PROMPT: Copy each line below holding "computer".

THE INPUT Start Marker

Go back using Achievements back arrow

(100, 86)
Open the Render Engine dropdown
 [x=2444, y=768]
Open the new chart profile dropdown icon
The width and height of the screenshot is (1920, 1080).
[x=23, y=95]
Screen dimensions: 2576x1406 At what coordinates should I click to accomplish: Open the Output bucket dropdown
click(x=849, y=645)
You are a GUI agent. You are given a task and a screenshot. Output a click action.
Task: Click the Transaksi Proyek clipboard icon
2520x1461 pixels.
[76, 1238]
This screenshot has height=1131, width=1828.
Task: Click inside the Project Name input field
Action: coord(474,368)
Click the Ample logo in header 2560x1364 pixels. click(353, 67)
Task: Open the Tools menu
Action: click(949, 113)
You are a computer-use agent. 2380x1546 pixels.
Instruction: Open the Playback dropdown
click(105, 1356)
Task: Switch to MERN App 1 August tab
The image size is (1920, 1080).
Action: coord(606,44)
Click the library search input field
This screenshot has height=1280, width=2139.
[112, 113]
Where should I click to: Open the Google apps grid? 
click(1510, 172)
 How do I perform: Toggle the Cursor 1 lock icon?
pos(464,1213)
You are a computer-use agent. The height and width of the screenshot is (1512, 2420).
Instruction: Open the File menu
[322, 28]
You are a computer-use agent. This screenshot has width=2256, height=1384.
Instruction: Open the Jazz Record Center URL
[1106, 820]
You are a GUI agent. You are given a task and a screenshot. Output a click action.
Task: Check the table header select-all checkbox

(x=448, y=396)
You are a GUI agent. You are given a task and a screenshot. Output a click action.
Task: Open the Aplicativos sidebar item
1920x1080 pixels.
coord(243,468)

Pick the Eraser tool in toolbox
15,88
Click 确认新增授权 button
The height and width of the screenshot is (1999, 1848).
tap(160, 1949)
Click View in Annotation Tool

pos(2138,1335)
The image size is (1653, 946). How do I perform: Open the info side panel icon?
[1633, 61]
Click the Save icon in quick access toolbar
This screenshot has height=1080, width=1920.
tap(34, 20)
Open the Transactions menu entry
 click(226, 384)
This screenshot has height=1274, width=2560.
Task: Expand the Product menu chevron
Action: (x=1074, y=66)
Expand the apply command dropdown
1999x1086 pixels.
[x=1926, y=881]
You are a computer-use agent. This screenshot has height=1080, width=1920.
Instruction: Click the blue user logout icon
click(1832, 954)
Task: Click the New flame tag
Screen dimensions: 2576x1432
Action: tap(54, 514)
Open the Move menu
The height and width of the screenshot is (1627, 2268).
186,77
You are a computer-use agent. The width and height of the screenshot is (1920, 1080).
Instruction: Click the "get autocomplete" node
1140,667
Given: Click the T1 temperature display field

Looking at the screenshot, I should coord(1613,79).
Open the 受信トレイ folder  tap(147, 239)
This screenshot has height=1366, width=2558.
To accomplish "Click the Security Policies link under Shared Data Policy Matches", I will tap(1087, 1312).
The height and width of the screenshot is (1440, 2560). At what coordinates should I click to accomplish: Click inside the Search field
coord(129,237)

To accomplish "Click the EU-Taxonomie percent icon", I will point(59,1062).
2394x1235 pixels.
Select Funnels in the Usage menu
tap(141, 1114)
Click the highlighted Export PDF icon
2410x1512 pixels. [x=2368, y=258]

THE INPUT End Marker

THE ANSWER:
You are a computer-use agent. 2380x1546 pixels.
You are a computer-use agent. The height and width of the screenshot is (1512, 2420).
You are a computer-use agent. This screenshot has width=2256, height=1384.
You are a computer-use agent. This screenshot has height=1080, width=1920.
You are a computer-use agent. The width and height of the screenshot is (1920, 1080).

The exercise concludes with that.